This is an automated email from the ASF dual-hosted git repository.

dianfu pushed a commit to branch master
in repository https://gitbox.apache.org/repos/asf/flink.git

commit a8864976c479520a20b32a2ff61d67a5c4dde4f7
Author: Dian Fu <dia...@apache.org>
AuthorDate: Fri Apr 23 13:04:25 2021 +0800

    [FLINK-20720][docs][python] Add documentation about output types for Python 
DataStream API
    
    This closes #15733.
---
 .../docs/dev/datastream/operators/overview.md      |   4 +-
 .../dev/python/datastream/operators/overview.md    | 119 +++++++++++++++++----
 .../docs/dev/datastream/operators/overview.md      |   2 +-
 .../dev/python/datastream/operators/overview.md    | 119 +++++++++++++++++----
 4 files changed, 197 insertions(+), 47 deletions(-)

diff --git a/docs/content.zh/docs/dev/datastream/operators/overview.md 
b/docs/content.zh/docs/dev/datastream/operators/overview.md
index 9c4ac57..c26ac98 100644
--- a/docs/content.zh/docs/dev/datastream/operators/overview.md
+++ b/docs/content.zh/docs/dev/datastream/operators/overview.md
@@ -3,7 +3,7 @@ title: 概览
 weight: 1
 type: docs
 aliases:
-  - /dev/stream/operators/
+  - /zh/dev/stream/operators/
 ---
 <!--
 Licensed to the Apache Software Foundation (ASF) under one
@@ -182,7 +182,7 @@ keyedStream.reduce { _ + _ }
 {{< /tab >}}
 {{< tab "Python" >}}
 ```python
-data_stream = env.from_collection(collection=[(1, 'a'), (2, 'a'), (3, 'a'), 
(4, 'b')], type_info=Types.ROW([Types.INT(), Types.STRING()]))
+data_stream = env.from_collection(collection=[(1, 'a'), (2, 'a'), (3, 'a'), 
(4, 'b')], type_info=Types.TUPLE([Types.INT(), Types.STRING()]))
 data_stream.key_by(lambda x: x[1]).reduce(lambda a, b: (a[0] + b[0], b[1]))
 ```
 {{< /tab >}}
diff --git a/docs/content.zh/docs/dev/python/datastream/operators/overview.md 
b/docs/content.zh/docs/dev/python/datastream/operators/overview.md
index 8e1ac66..ed61d77 100644
--- a/docs/content.zh/docs/dev/python/datastream/operators/overview.md
+++ b/docs/content.zh/docs/dev/python/datastream/operators/overview.md
@@ -26,28 +26,24 @@ under the License.
 
 # Operators
 
-
 Operators transform one or more DataStreams into a new DataStream.

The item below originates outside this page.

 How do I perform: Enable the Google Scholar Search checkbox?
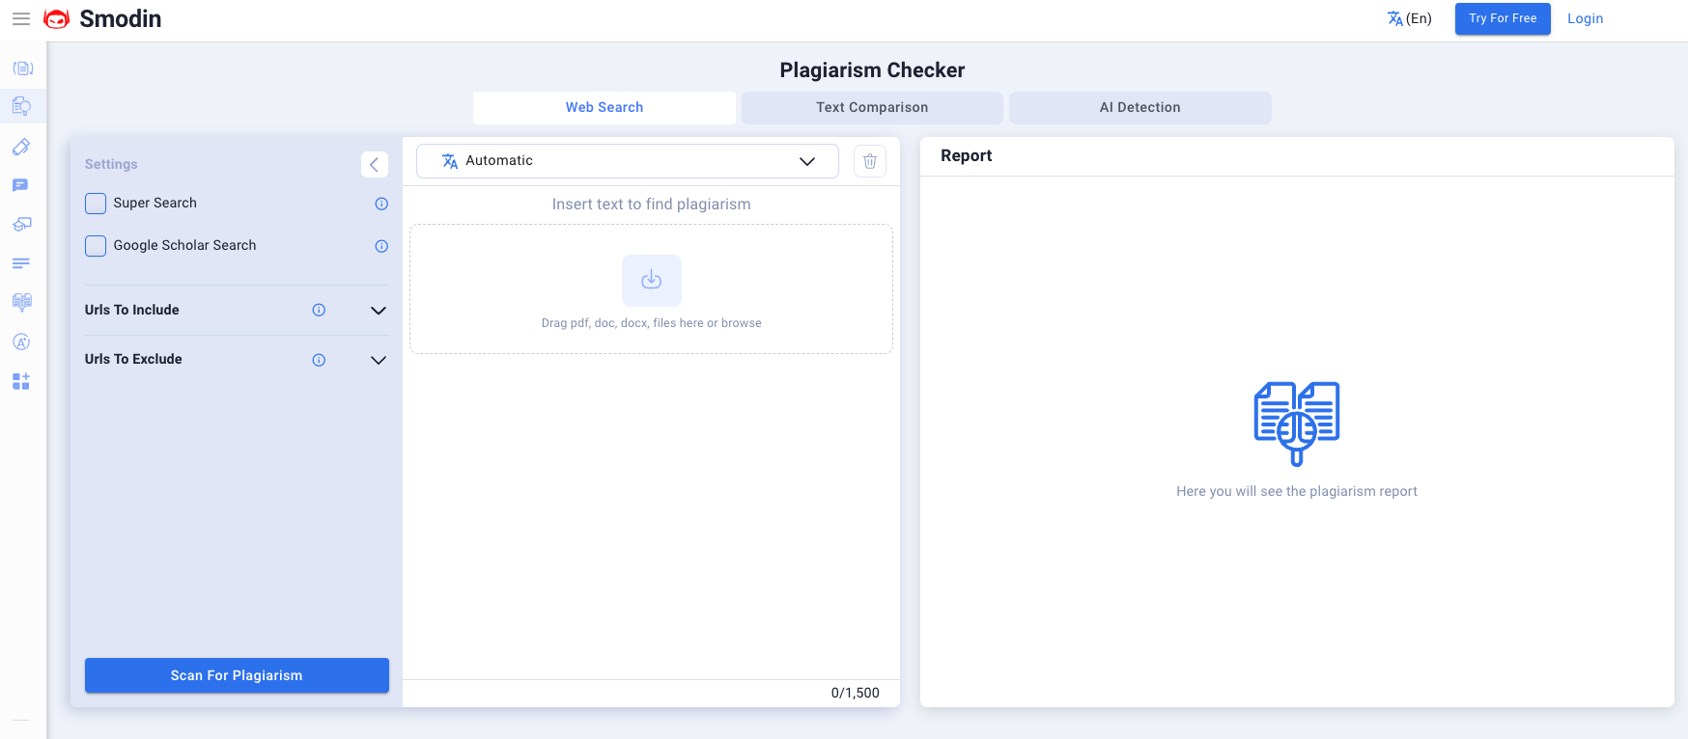(x=96, y=246)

Programs 
can combine multiple transformations into 
 sophisticated dataflow topologies.
 
-
-
-# DataStream Transformations
+## DataStream Transformations
 
 DataStream programs in Flink are regular programs that implement 
transformations on data streams (e.g., mapping, 
 filtering, reducing). Please see [operators]({{< ref 
"docs/dev/datastream/operators/overview" >}})

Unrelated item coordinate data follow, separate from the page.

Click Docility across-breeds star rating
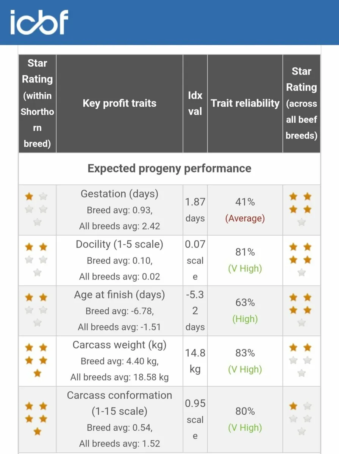Screen dimensions: 339x454 (x=301, y=260)
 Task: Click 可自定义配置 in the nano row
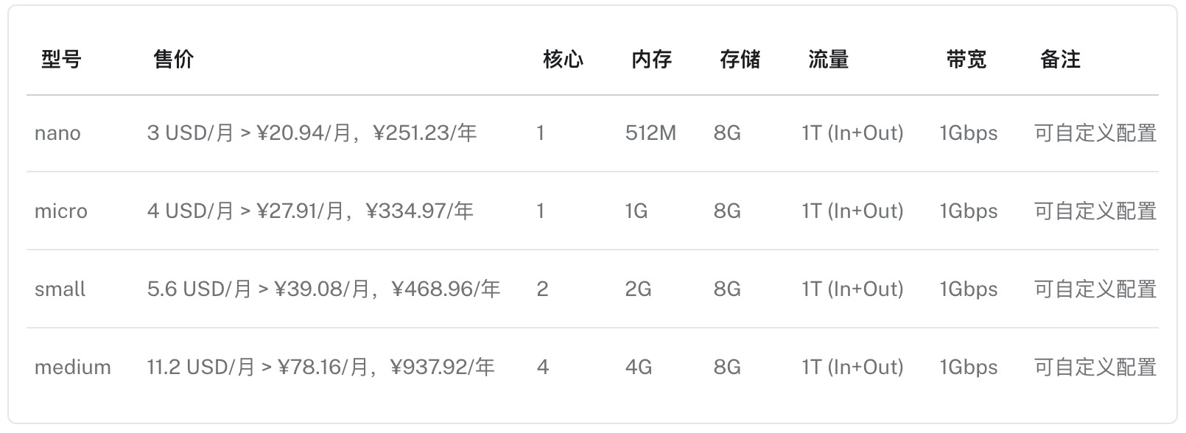pyautogui.click(x=1095, y=133)

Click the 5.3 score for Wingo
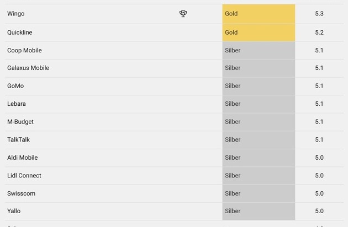point(319,14)
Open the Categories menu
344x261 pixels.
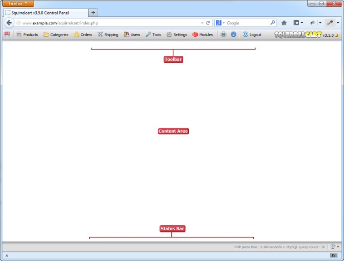pyautogui.click(x=56, y=34)

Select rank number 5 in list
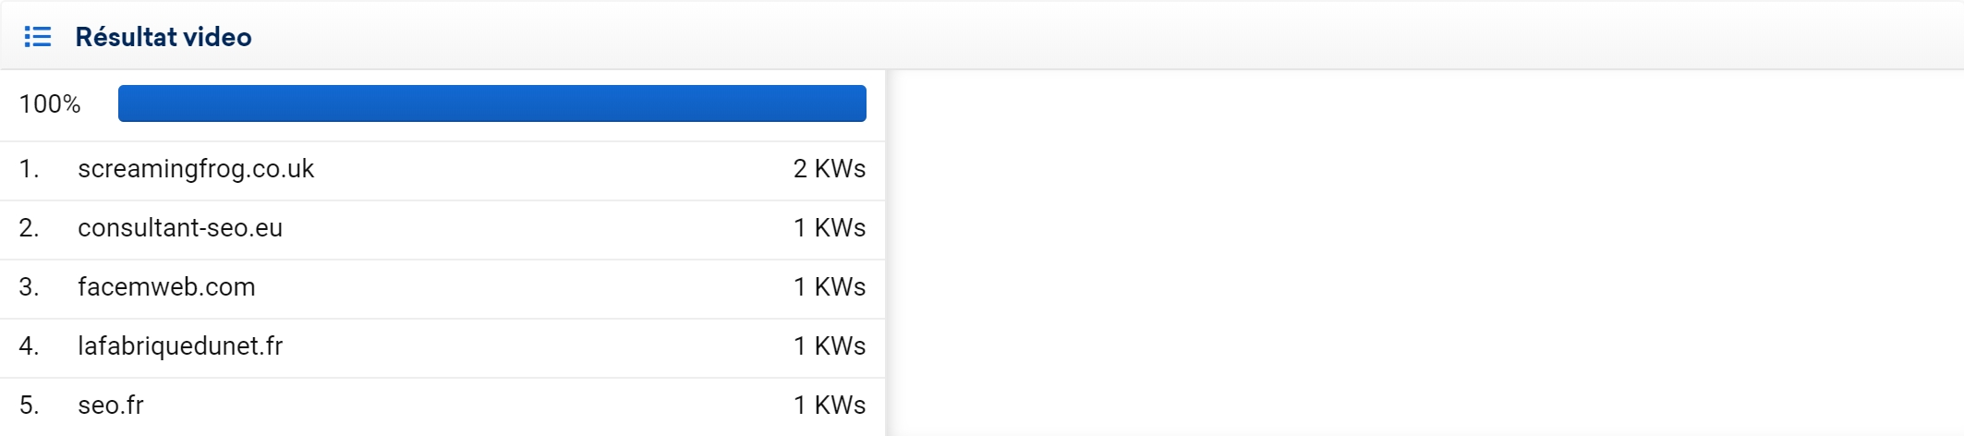click(x=30, y=406)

-for an overview of the available stream transformations in Python DataStream 
API.
+for an overview of the available transformations in Python DataStream API.
 
-# Functions
-Most transformations require a user-defined function as input to define the 
functionality of the transformation. The 
-following describes different ways of defining user-defined functions.
+## Functions
+Transformations accept user-defined functions as input to define the 
functionality of the transformations.
+The following section describes different ways of defining Python user-defined 
functions in Python DataStream API.
 
-## Implementing Function Interfaces
+### Implementing Function Interfaces
 Different Function interfaces are provided for different transformations in 
the Python DataStream API. For example, 
 `MapFunction` is provided for the `map` transformation, `FilterFunction` is 
provided for the `filter` transformation, etc.

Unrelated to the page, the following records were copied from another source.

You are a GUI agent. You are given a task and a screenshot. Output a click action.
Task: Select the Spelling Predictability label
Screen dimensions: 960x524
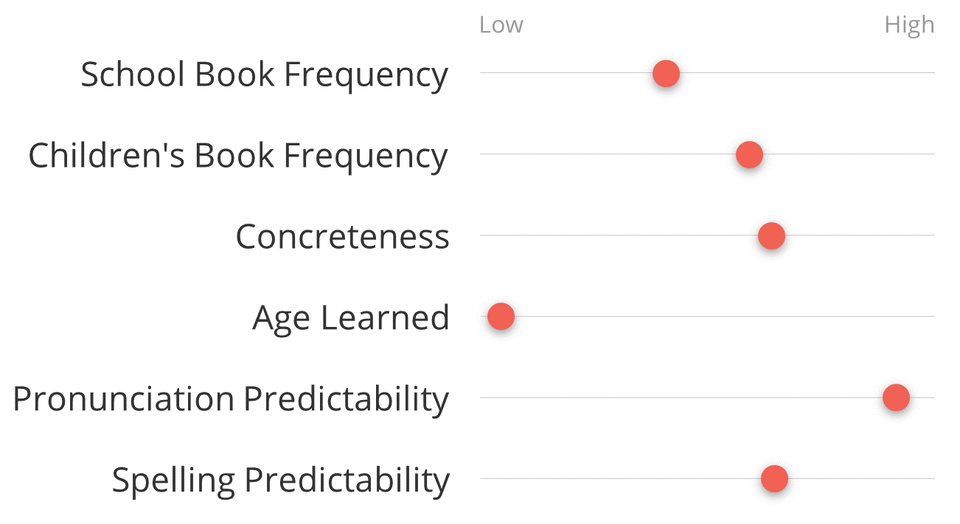pos(281,480)
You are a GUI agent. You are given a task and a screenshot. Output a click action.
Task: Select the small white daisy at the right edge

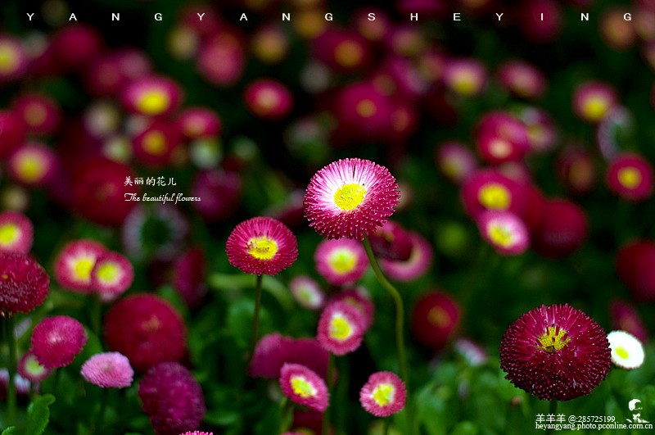[x=626, y=350]
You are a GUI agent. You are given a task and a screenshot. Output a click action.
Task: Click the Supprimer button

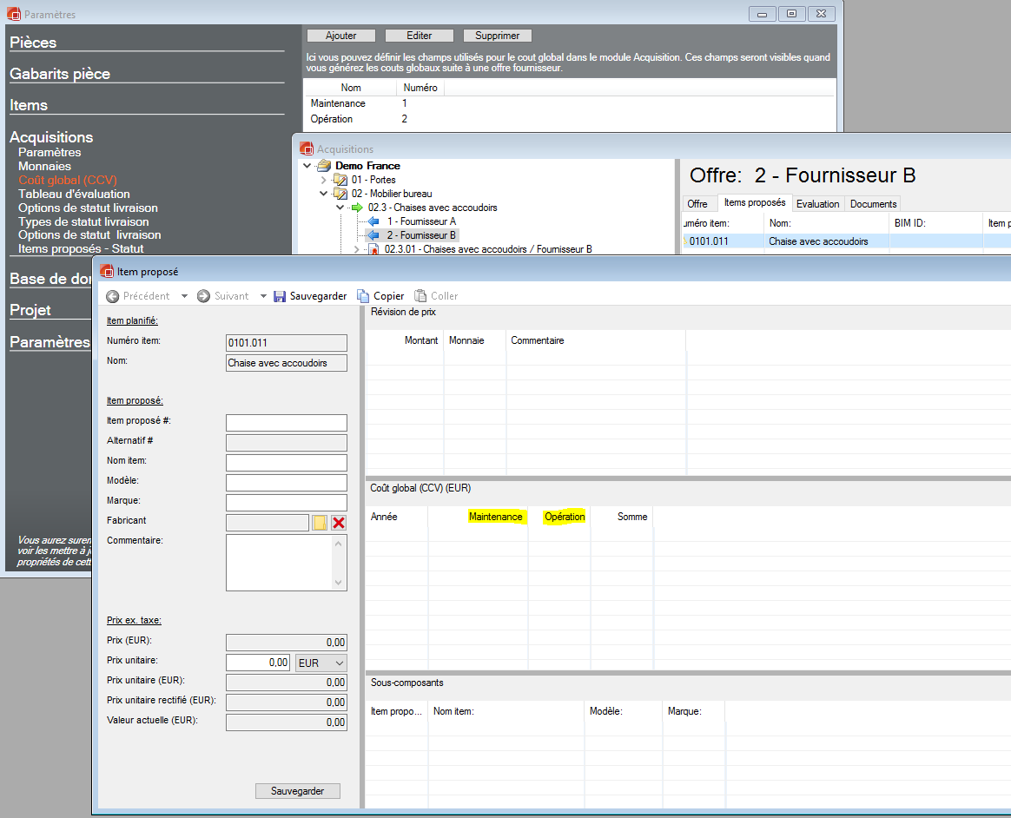point(497,36)
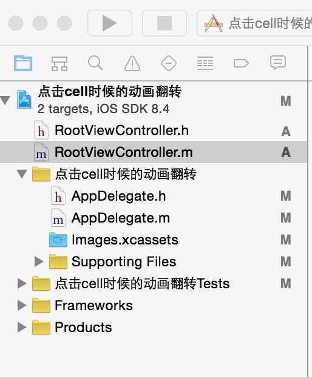Open the Find navigator magnifier icon

(95, 63)
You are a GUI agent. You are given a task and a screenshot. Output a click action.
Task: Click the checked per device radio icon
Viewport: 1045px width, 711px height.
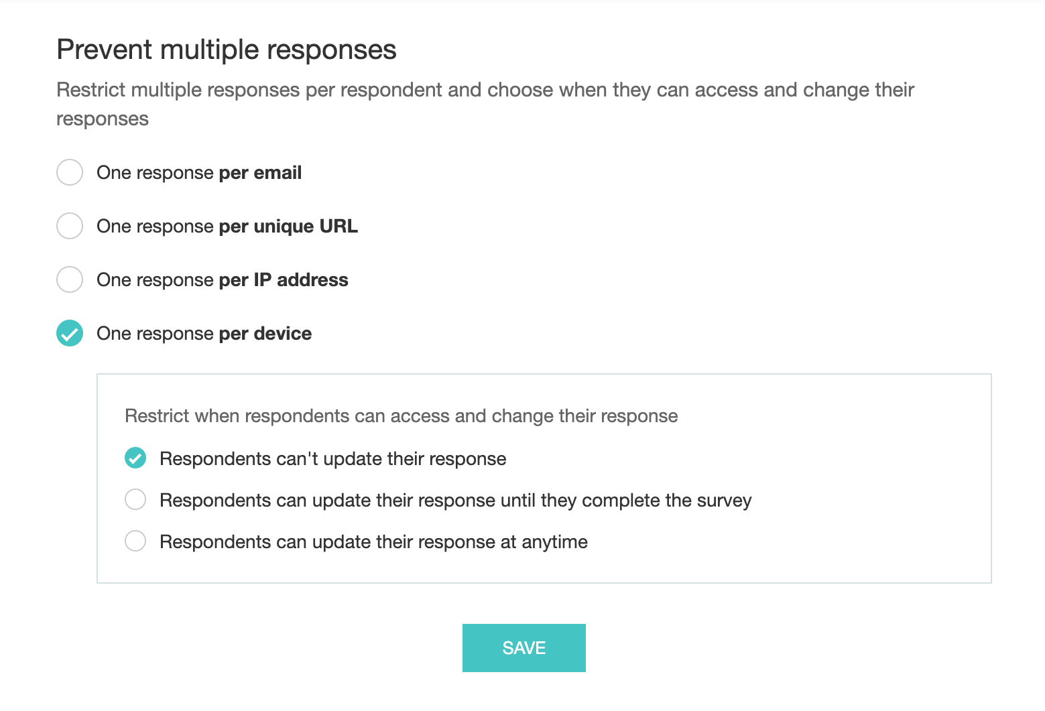(70, 333)
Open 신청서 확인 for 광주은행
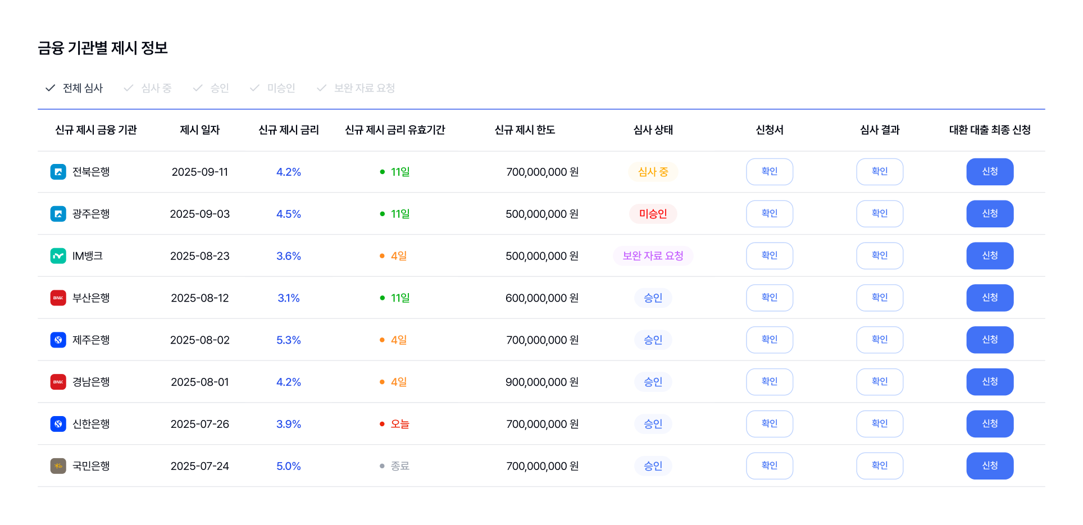Image resolution: width=1083 pixels, height=525 pixels. pos(769,214)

 Users can implement the corresponding Function interface according to the type 
of the transformation. Take MapFunction for
-instance: 
-
+instance:
 
 ```python
 # Implementing MapFunction
@@ -60,24 +56,19 @@ data_stream = env.from_collection([1, 2, 3, 4, 5], 
type_info=Types.INT())
 mapped_stream = data_stream.map(MyMapFunction(), output_type=Types.INT())
 ```
 
-
-<span class="label label-info">Note</span> In Python DataStream API, users can 
specify the output type information of the transformation explicityly. If not 
-specified, the output type will be `Types.PICKLED_BYTE_ARRAY` so that data 
will be in a form of byte array generated by 
-the pickle seriallizer. For more details about the `Pickle Serialization`, 
please refer to [DataTypes]({{< ref "docs/dev/python/datastream/data_types" 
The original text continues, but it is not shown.